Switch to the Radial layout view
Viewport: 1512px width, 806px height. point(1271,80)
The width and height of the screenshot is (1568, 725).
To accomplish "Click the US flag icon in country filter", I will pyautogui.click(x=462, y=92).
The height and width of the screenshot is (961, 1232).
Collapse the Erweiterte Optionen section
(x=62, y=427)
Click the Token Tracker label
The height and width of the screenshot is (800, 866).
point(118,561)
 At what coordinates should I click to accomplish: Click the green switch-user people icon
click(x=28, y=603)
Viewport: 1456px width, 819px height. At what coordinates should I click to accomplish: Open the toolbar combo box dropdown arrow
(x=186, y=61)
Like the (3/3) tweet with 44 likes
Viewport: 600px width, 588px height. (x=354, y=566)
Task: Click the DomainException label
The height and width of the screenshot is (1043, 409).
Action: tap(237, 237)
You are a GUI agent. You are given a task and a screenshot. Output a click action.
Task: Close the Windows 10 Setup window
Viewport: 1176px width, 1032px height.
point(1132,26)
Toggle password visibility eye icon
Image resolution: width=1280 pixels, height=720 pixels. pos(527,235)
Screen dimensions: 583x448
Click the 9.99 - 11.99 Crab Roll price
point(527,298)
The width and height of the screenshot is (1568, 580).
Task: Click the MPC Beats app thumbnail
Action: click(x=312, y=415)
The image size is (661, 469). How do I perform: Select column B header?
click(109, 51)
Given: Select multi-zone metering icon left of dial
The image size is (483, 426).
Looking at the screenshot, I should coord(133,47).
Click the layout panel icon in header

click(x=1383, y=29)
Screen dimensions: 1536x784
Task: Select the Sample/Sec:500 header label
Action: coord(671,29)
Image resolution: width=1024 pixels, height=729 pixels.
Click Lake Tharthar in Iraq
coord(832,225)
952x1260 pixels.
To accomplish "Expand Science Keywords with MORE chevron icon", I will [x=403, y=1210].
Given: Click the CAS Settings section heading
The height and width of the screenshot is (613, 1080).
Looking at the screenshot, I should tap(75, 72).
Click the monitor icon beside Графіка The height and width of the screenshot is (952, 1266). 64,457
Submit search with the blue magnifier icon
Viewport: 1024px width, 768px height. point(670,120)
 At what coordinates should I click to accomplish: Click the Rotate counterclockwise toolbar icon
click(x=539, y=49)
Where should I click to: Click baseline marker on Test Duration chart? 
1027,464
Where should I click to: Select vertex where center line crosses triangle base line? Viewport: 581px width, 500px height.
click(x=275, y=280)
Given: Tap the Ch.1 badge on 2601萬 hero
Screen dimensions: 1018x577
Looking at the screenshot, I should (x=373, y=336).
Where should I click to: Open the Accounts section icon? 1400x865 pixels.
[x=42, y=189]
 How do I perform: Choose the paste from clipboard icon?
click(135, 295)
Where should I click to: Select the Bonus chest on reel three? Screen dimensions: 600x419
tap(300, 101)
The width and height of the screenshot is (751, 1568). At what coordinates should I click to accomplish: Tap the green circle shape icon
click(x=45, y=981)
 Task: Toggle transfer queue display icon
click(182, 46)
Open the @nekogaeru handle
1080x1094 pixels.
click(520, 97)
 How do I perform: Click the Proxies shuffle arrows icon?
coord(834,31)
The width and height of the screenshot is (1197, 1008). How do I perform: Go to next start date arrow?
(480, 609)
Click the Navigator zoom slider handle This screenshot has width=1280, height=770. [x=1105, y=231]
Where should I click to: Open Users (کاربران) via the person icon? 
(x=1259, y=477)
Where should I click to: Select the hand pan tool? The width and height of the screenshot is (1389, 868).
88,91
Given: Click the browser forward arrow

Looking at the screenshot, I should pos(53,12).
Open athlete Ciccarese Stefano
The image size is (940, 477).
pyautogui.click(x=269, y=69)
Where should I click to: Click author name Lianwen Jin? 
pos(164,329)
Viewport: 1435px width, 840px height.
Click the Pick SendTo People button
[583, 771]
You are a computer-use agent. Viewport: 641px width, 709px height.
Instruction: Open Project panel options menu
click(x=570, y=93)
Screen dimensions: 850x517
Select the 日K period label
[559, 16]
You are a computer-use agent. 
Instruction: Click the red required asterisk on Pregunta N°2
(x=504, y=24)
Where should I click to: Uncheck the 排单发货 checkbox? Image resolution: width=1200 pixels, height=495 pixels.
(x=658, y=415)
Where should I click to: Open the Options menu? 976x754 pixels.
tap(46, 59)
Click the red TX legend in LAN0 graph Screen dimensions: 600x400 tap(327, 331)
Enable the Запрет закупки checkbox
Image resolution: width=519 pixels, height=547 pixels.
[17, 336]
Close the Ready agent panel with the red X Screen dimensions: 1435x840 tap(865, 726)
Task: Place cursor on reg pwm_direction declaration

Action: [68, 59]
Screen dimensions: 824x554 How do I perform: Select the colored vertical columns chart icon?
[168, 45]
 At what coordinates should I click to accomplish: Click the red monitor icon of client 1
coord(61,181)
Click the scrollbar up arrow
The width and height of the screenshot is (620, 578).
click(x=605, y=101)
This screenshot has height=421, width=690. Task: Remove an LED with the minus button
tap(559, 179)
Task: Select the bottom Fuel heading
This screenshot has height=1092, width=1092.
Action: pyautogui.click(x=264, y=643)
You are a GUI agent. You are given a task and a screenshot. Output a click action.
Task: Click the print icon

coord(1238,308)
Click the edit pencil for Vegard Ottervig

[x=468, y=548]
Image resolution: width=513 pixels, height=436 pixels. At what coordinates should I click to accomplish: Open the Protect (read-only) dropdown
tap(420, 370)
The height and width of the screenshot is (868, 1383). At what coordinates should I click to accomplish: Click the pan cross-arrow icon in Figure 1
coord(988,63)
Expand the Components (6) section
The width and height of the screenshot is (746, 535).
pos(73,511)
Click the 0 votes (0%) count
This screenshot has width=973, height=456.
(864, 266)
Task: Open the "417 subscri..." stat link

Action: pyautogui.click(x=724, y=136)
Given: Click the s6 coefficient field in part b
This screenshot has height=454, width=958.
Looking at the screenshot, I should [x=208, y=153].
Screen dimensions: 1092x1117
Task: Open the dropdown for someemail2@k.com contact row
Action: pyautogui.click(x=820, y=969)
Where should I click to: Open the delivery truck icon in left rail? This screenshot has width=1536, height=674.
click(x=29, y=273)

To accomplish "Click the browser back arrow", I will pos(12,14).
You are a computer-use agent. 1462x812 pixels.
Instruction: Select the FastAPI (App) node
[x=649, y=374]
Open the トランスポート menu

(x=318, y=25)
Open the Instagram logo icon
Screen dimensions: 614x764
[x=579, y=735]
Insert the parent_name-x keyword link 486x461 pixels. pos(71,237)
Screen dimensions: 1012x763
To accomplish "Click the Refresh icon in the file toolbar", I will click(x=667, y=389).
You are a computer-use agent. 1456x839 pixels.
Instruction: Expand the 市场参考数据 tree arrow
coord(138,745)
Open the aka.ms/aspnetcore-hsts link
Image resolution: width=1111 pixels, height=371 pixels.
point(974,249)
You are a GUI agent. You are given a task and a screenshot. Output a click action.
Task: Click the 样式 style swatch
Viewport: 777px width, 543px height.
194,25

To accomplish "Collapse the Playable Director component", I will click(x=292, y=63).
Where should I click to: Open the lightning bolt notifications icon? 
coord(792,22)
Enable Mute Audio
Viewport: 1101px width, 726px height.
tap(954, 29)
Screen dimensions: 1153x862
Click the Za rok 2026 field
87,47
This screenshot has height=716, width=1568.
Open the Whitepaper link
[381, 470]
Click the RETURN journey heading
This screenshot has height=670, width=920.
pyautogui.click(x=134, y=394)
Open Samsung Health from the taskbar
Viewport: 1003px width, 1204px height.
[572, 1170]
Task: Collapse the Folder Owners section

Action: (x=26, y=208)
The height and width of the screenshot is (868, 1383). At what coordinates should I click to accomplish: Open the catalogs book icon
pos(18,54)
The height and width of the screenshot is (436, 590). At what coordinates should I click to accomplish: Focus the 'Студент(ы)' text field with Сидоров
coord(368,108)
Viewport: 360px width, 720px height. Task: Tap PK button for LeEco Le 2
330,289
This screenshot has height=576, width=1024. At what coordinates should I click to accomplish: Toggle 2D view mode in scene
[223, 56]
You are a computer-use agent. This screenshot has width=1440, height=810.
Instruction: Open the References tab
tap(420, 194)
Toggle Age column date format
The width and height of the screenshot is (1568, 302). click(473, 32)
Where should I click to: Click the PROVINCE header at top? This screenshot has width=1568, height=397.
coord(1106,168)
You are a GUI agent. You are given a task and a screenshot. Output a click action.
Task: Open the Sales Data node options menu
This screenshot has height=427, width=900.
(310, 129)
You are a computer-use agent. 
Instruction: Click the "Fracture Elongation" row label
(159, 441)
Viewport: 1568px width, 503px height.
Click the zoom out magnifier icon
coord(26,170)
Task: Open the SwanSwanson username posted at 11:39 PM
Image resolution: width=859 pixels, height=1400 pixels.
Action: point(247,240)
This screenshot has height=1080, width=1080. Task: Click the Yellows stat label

===============

__The exercise__
Can you give everything from "Where should I click to: Open the Options" down to "click(x=605, y=101)" in the records above again, swapping "scrollbar up arrow" for "scroll-up arrow" and leaving all else unchanged?

__The reply__
Where should I click to: Open the Options menu? 976x754 pixels.
tap(46, 59)
Click the red TX legend in LAN0 graph Screen dimensions: 600x400 tap(327, 331)
Enable the Запрет закупки checkbox
Image resolution: width=519 pixels, height=547 pixels.
[17, 336]
Close the Ready agent panel with the red X Screen dimensions: 1435x840 tap(865, 726)
Task: Place cursor on reg pwm_direction declaration

Action: [68, 59]
Screen dimensions: 824x554 How do I perform: Select the colored vertical columns chart icon?
[168, 45]
 At what coordinates should I click to accomplish: Click the red monitor icon of client 1
coord(61,181)
Click the scroll-up arrow
The width and height of the screenshot is (620, 578).
click(x=605, y=101)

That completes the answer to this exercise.